O governo, junto com os seus órgãos de fiscalização, deveria olhar com melhores
olhos para um empresário sério, honesto, trabalhador e gerador de emprego. A
gente sofre muito, o setor de um modo geral, com abuso de autoridade, com abuso
de fiscalização, com excesso de multas, com arbitrariedades e má interpretação
da legislação.
Quando a gente é penalizado de alguma forma, chega a demorar décadas para que a
justiça seja feita. E durante essa década muitas empresas já ruíram e se
acabaram.
O problema é que a pesca, desde 1970, fica pulando. Ela já foi ministério, já
foi secretaria, já foi diretoria, já foi da Sudepe. A gente nunca teve um porto
seguro, como a carne e a soja têm no Ministério da Agricultura. A gente sempre
foi pulando de galho em galho. Agora mesmo, foi aberto o Ministério da Pesca,
super importante. Mas, concomitante a isso, a gestão pesqueira foi transferida
para o compartilhamento com o Ministério do Meio Ambiente.
Não adianta fazer um ministério se ele não tem o poder de decisão, não tem
autonomia. Hoje, por exemplo, a carcinicultura está muito boa, porque ela tem
um mercado interno. E o Brasil não pode importar. Ela está muito bem, mas a
pesca extrativa, de modo geral, no Brasil, está muito difícil. São decisões mal
tomadas.
Ainda sobre o tarifaço, o sr. acredita em um entendimento entre os presidentes Lula e Donald Trump para pôr um ponto final na taxação de 50%?
A gente é sempre da política, da conversa, da negociação. Fomos formados dessa
maneira. Só que o mundo está polarizado. Eu não diria mais nem Lula-Trump. Eu
diria esquerda-direita. Isso está acontecendo, e muitos estão sendo
penalizados.
Eu não estou aqui para julgar quem está certo e quem está errado. Há falha de
todos os lados, nenhum é 100%. Mas o que a gente sente é que o empresário
brasileiro está sendo penalizado. E é muito difícil, porque os Estados Unidos
representam 13% da exportação do Brasil. E o Brasil só representa menos de 1%
da exportação dos Estados Unidos. Então, em grau de comprometimento, o Brasil é
mais fraco.
Caso não haja entendimento entre os dois países, como o sr. projeta o futuro do setor pesqueiro no RN, sobretudo o da pesca de atum?
Quem trabalha com pescados congelados destinados à Ásia vai conseguir
sobreviver. Mas a pesca de atum, que foi constituída visando o mercado europeu
e americano, caso um desses dois mercados não abra, está fadada ao fracasso.

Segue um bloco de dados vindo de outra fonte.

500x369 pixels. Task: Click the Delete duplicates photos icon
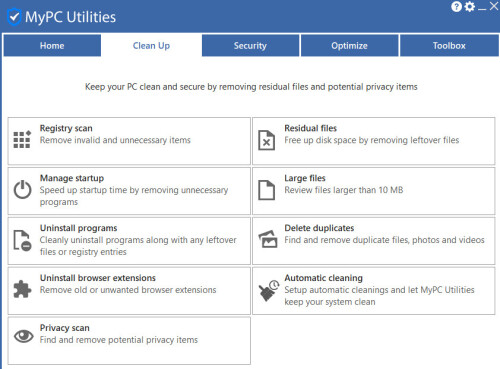[x=268, y=239]
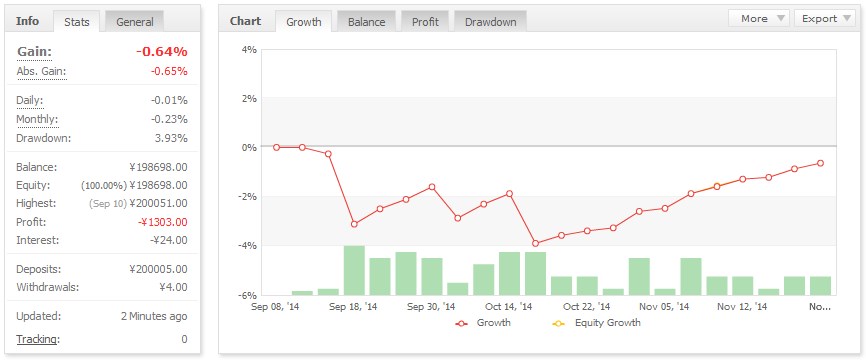Viewport: 866px width, 360px height.
Task: Select the Stats info tab
Action: 77,22
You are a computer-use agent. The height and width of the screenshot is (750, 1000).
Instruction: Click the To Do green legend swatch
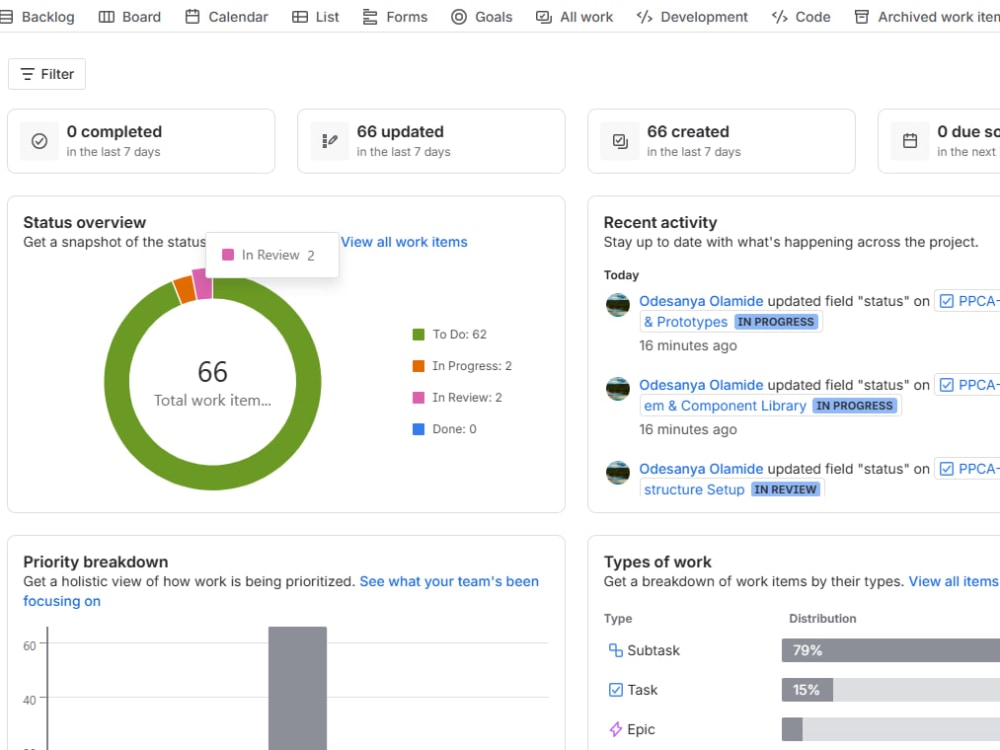(x=418, y=334)

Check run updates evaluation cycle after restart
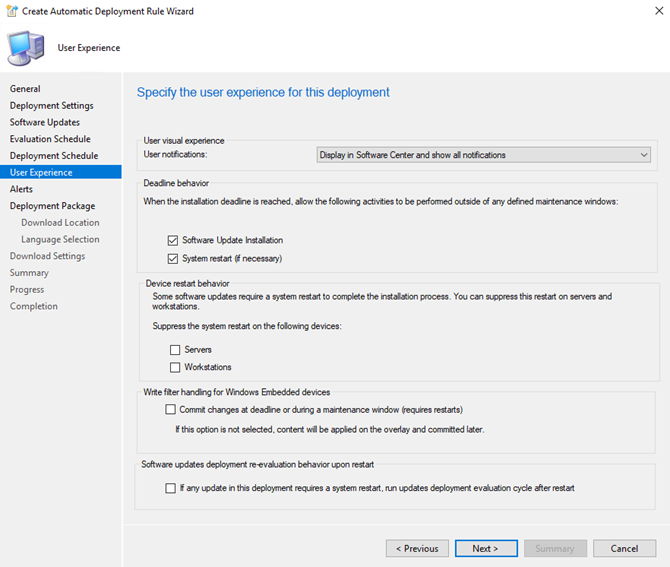coord(170,488)
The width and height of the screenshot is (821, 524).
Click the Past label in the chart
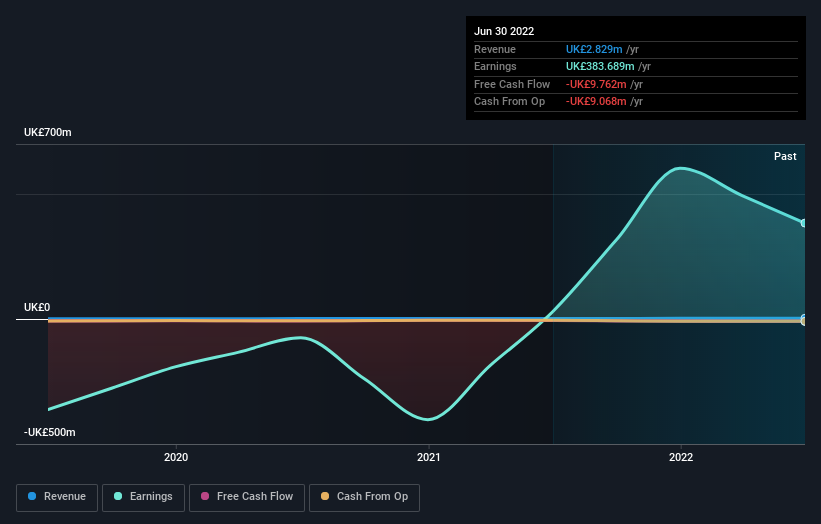point(785,156)
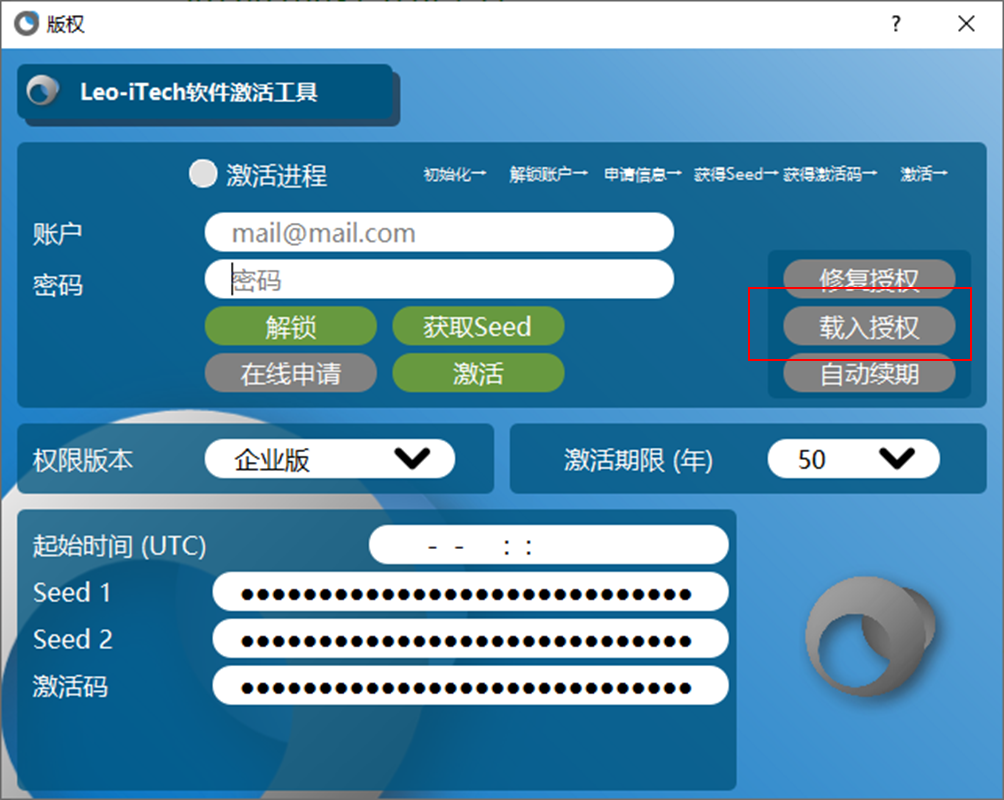Click the 在线申请 button
The image size is (1004, 800).
click(x=291, y=374)
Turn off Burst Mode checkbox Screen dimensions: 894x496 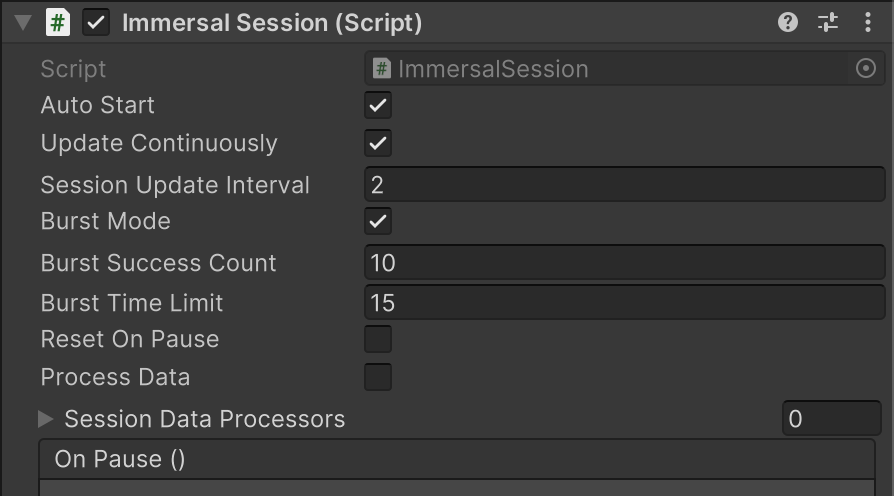(x=378, y=221)
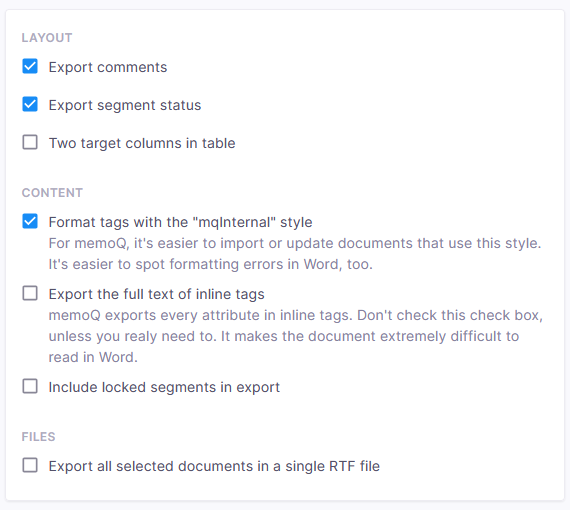Select the "Two target columns in table" label
The image size is (570, 510).
(142, 143)
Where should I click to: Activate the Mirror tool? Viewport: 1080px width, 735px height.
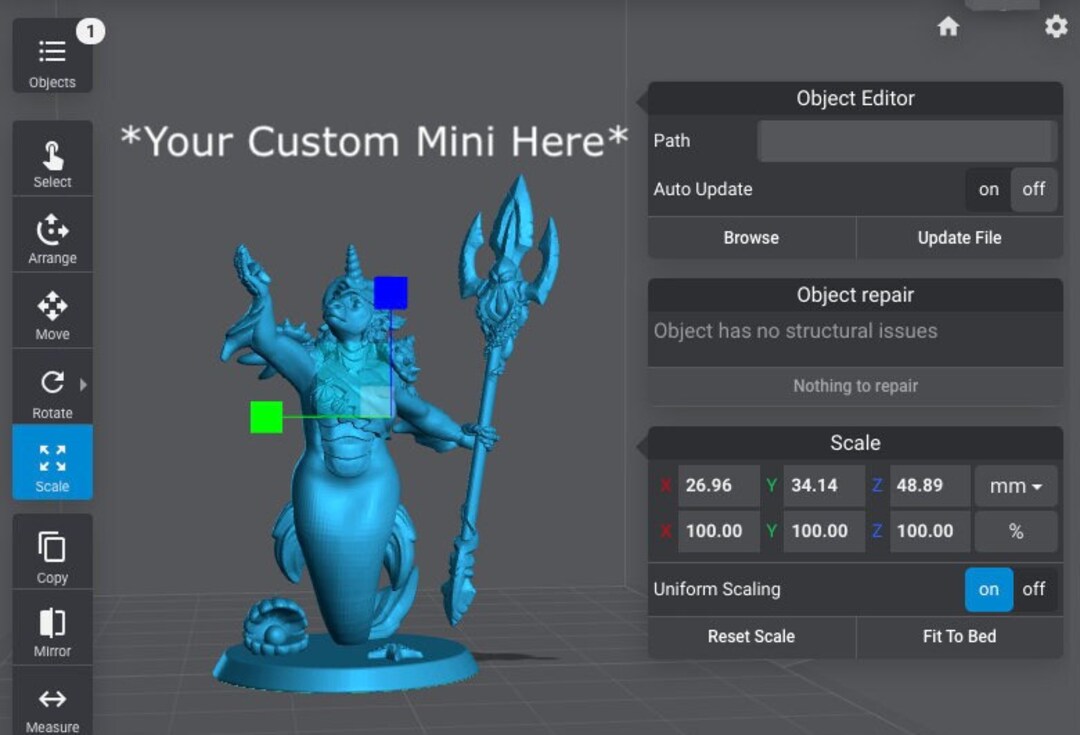[x=52, y=628]
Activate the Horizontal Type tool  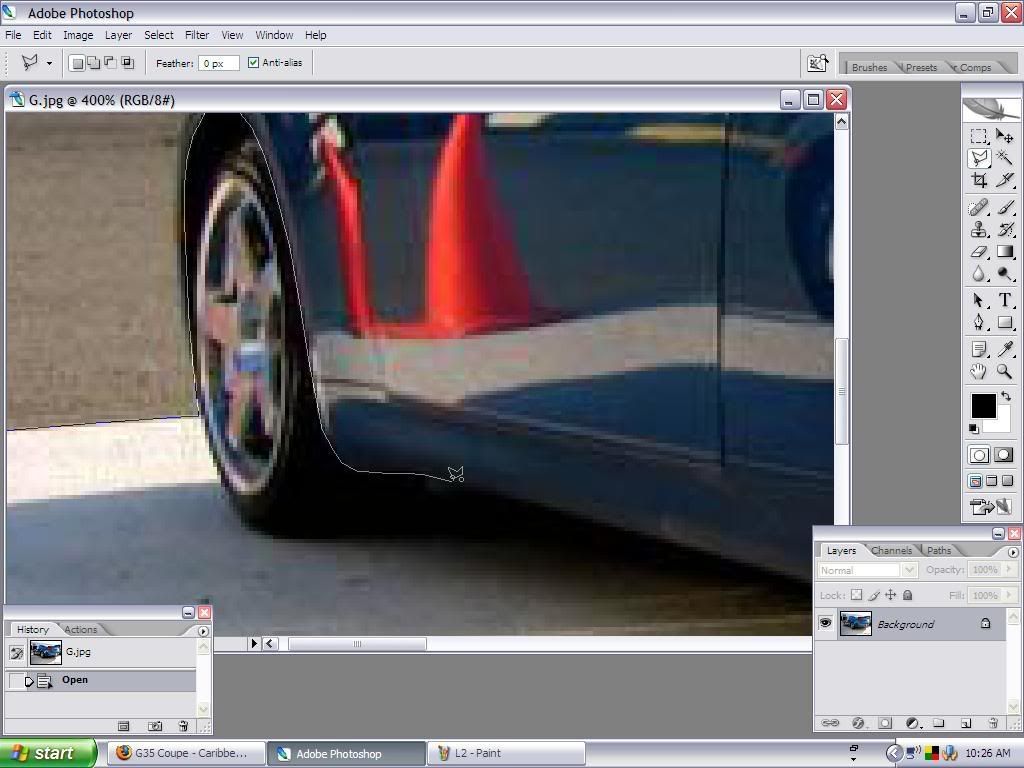tap(1005, 300)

Algumas empresas do Rio Grande do Norte já exportam para a Ásia e para a
própria Oceania. O problema é que o nosso pescado fresco tem um valor
diferente. É destinado ao mercado de sushi e sashimi, na culinária asiática.
Só que, para chegar à Ásia, além do transit time, o tempo de voo, ser muito
longo, o custo do frete é muito alto. Isso inviabiliza a nossa competitividade
frente aos produtos que são produzidos, uma vez que a Ásia é um grande produtor
de pescado, é o maior produtor de pescado mundial.
QUEM
Arimar França Filho é
presidente do Sindicato da Indústria da Pesca do Rio Grande do Norte
(Sindipesca-RN), diretor da empresa Produmar e diretor da Associação Brasileira
da Indústria de Pesca do Brasil (Abipesca). Ele é graduado em Administração
pela Universidade Federal do Rio Grande do Norte e atua na Produmar desde os 17
anos, acompanhando o seu pai, Arimar França, fundador da empresa.